Escribo esta columna el 22 de agosto, el día que hace dos años la asamblea general de Naciones Unidas decidió designar como el día internacional en conmemoración de las víctimas de actos de violencia basados en la religión o las creencias. Con el corazón encogido por lo que ocurre en Afganistán y sorprendido por la escasa memoria de comentaristas y políticos sobre la historia del siglo XXI. 
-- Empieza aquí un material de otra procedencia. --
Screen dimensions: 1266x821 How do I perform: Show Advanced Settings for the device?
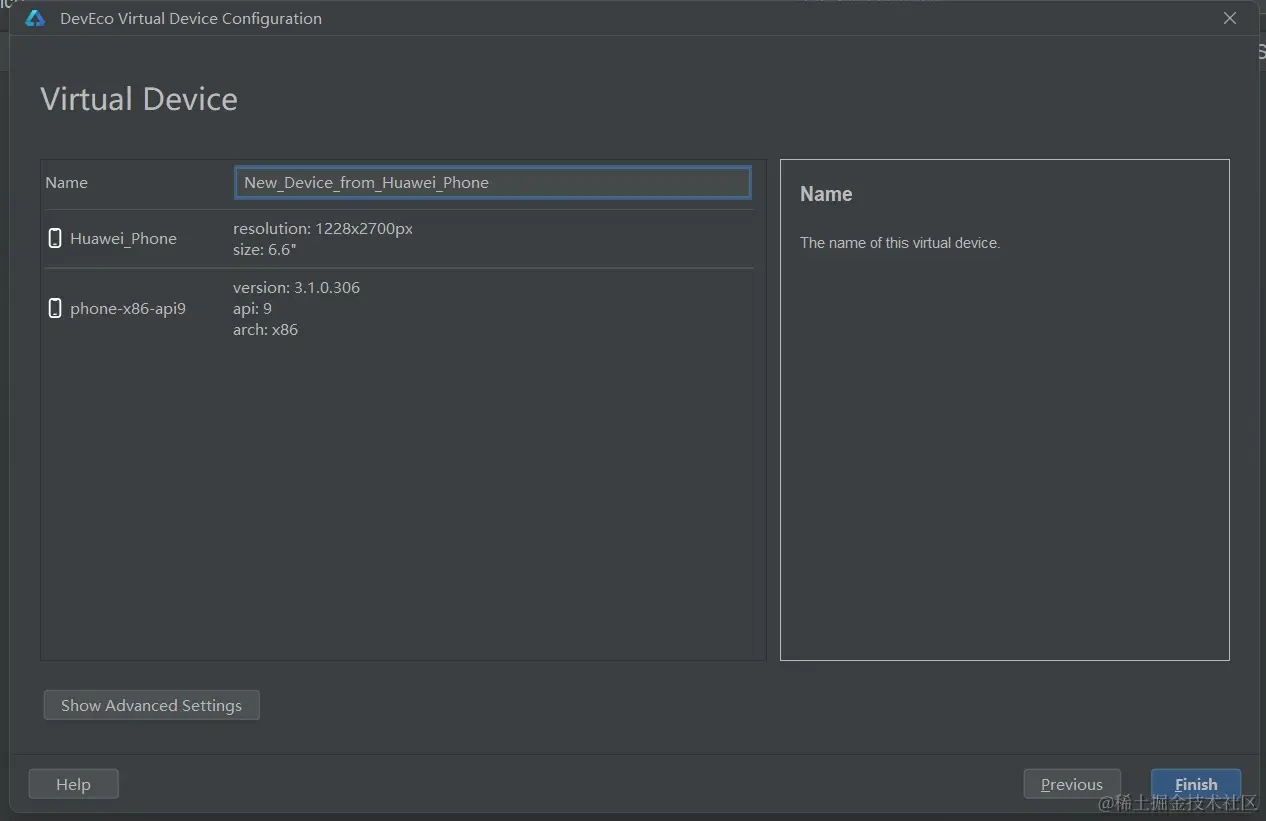151,705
La invasión de Afganistán, un mes después del atentado contra las Torres Gemelas en Nueva York, empezó mal y ha acabado peor. Fue un acto de venganza improvisado por los asesores de  Bush y con poca planificación para restaurar el orgullo herido de la gran potencia norteamericana. Como cuenta Barack Obama en Una Tierra Prometida, el primer volumen de sus memorias, en el conflicto afgano han fracasado todos los planes militares.

Después de la segunda guerra mundial, ninguna de las guerras iniciadas se ha ganado. Ahí están Corea, Vietnam, Irak, Siria y una casi interminable lista de conflictos para demostrar que la violencia no arregla nada. 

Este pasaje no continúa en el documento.